Under the program, citizens wishing to dispose of junk vehicles and who agree to forgo the current salvage fee of $80 per vehicle call a hotline established for the program. The car is towed without charge by Bluegrass Towing, Inc., which donates the $80-per-car salvage fee to the “Save A Life” program. Other participants in the junk-car component of the program are Baker Iron and Metal Co., Cellular One, and several departments and divisions of the Urban County Government.

The program, which could net between $4,000 and $8,000 annually for the purchase of smoke detectors, offers several benefits for the community, says Chuck Mallory, director of the Division of Code Enforcement for the LFUCG. He explains that, in addition to saving lives by providing money for the purchase of smoke detectors, disposing of junk vehicles helps beautify the community and reduces the threats to the water supply, pets, and wildlife posed by leaking fluids from the vehicles and health threats created by rodents and insects that may breed in the vehicles.

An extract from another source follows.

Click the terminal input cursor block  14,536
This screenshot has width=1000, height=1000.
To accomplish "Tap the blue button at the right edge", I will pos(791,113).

An additional advantage of the program is that tenants have been reporting landlords who have not provided smoke detectors in their residences, making it possible for the Division of Code Enforcement to follow through with the landlords to ensure the installation of detectors in their rental properties. All new residential construction must have hardwire/battery backup detectors. Mallory points out that about 43 percent of local residential A housing is rental and help is needed in identifying properties not protected by detectors. The Lexington Division of Fire and Emergency Services responded to 387 residential fires during 1994, and 139 of these residences did not have smoke detectors present, notes Mallory. An additional 30 had nonworking detectors, he adds. Five people died in residential fires in Fayette County in 1995; working smoke detectors were not present in any of these cases, according to local fire officials.

Among donations that helped launch the program were the following: 400 “First Alert” smoke detectors from BRK Brands, Inc.; the services of Wheatley Blair of Chicago, BRK`s advertising agency, in creating a comprehensive smoke detector awareness program in Lexington; and seed money in the amount of $2,000 from the Lexington Rotary Club and $5,000 from the Fraternal Order of Firefighters.

During the first six weeks the program has been in existence, more than 80 homeowners have been approved for free smoke detectors, which are delivered (and installed, if necessary) by Rotary members. Under the program, free smoke detectors are provided to the handicapped, the elderly, and low-income individuals.